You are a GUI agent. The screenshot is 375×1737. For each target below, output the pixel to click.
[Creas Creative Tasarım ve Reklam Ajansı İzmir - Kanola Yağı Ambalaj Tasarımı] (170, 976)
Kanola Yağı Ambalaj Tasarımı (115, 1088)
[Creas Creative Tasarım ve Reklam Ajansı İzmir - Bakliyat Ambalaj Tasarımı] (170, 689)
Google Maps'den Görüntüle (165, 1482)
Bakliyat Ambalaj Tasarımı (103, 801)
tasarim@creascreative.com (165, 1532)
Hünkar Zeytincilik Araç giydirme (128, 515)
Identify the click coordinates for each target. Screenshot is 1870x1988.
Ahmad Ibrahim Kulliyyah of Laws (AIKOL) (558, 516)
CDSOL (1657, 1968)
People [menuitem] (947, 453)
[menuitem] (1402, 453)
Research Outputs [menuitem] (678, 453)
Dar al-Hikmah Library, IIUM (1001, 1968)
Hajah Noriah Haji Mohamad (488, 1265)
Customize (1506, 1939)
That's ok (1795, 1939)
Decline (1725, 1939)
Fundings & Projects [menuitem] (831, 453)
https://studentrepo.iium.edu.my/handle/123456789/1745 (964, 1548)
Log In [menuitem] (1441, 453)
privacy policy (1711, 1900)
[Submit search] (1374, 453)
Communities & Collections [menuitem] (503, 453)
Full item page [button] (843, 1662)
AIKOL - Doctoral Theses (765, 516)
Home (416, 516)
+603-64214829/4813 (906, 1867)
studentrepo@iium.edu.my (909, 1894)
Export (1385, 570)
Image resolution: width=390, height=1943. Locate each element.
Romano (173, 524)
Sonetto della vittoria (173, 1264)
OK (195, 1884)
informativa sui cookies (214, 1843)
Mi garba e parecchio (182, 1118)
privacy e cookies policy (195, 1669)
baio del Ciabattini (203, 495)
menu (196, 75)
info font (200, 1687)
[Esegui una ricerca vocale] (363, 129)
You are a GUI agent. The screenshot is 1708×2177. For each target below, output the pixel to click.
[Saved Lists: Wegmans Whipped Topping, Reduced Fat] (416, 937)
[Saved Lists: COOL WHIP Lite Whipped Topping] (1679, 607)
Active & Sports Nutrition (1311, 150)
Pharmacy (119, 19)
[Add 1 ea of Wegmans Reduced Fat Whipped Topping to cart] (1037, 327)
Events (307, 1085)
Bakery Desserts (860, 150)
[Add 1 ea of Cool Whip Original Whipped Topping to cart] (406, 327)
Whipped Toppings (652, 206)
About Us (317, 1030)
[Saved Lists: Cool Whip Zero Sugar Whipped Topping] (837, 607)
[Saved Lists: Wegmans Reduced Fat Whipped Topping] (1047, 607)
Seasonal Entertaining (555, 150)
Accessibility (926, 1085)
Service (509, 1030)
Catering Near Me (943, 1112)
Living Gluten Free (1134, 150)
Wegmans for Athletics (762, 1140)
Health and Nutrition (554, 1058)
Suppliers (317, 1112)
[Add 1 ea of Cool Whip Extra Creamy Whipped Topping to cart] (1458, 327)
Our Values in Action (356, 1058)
______________________________
* [Task brief]:
Each record should be given again exactly as it reads.

* [Response box]:
You are a GUI agent. The screenshot is 375×1737. For each target below, output the pixel to click.
[Creas Creative Tasarım ve Reklam Ajansı İzmir - Kanola Yağı Ambalaj Tasarımı] (170, 976)
Kanola Yağı Ambalaj Tasarımı (115, 1088)
[Creas Creative Tasarım ve Reklam Ajansı İzmir - Bakliyat Ambalaj Tasarımı] (170, 689)
Google Maps'den Görüntüle (165, 1482)
Bakliyat Ambalaj Tasarımı (103, 801)
tasarim@creascreative.com (165, 1532)
Hünkar Zeytincilik Araç giydirme (128, 515)
Identify the click coordinates for each target. Screenshot is 1870x1988.
Ahmad Ibrahim Kulliyyah of Laws (AIKOL) (558, 516)
CDSOL (1657, 1968)
People [menuitem] (947, 453)
[menuitem] (1402, 453)
Research Outputs [menuitem] (678, 453)
Dar al-Hikmah Library, IIUM (1001, 1968)
Hajah Noriah Haji Mohamad (488, 1265)
Customize (1506, 1939)
That's ok (1795, 1939)
Decline (1725, 1939)
Fundings & Projects [menuitem] (831, 453)
https://studentrepo.iium.edu.my/handle/123456789/1745 (964, 1548)
Log In [menuitem] (1441, 453)
privacy policy (1711, 1900)
[Submit search] (1374, 453)
Communities & Collections [menuitem] (503, 453)
Full item page [button] (843, 1662)
AIKOL - Doctoral Theses (765, 516)
Home (416, 516)
+603-64214829/4813 (906, 1867)
studentrepo@iium.edu.my (909, 1894)
Export (1385, 570)
Image resolution: width=390, height=1943. Locate each element.
Romano (173, 524)
Sonetto della vittoria (173, 1264)
OK (195, 1884)
informativa sui cookies (214, 1843)
Mi garba e parecchio (182, 1118)
privacy e cookies policy (195, 1669)
baio del Ciabattini (203, 495)
menu (196, 75)
info font (200, 1687)
[Esegui una ricerca vocale] (363, 129)
You are a GUI agent. The screenshot is 1708×2177. For each target below, output the pixel to click.
[Saved Lists: Wegmans Whipped Topping, Reduced Fat] (416, 937)
[Saved Lists: COOL WHIP Lite Whipped Topping] (1679, 607)
Active & Sports Nutrition (1311, 150)
Pharmacy (119, 19)
[Add 1 ea of Wegmans Reduced Fat Whipped Topping to cart] (1037, 327)
Events (307, 1085)
Bakery Desserts (860, 150)
[Add 1 ea of Cool Whip Original Whipped Topping to cart] (406, 327)
Whipped Toppings (652, 206)
About Us (317, 1030)
[Saved Lists: Cool Whip Zero Sugar Whipped Topping] (837, 607)
[Saved Lists: Wegmans Reduced Fat Whipped Topping] (1047, 607)
Seasonal Entertaining (555, 150)
Accessibility (926, 1085)
Service (509, 1030)
Catering Near Me (943, 1112)
Living Gluten Free (1134, 150)
Wegmans for Athletics (762, 1140)
Health and Nutrition (554, 1058)
Suppliers (317, 1112)
[Add 1 ea of Cool Whip Extra Creamy Whipped Topping to cart] (1458, 327)
Our Values in Action (356, 1058)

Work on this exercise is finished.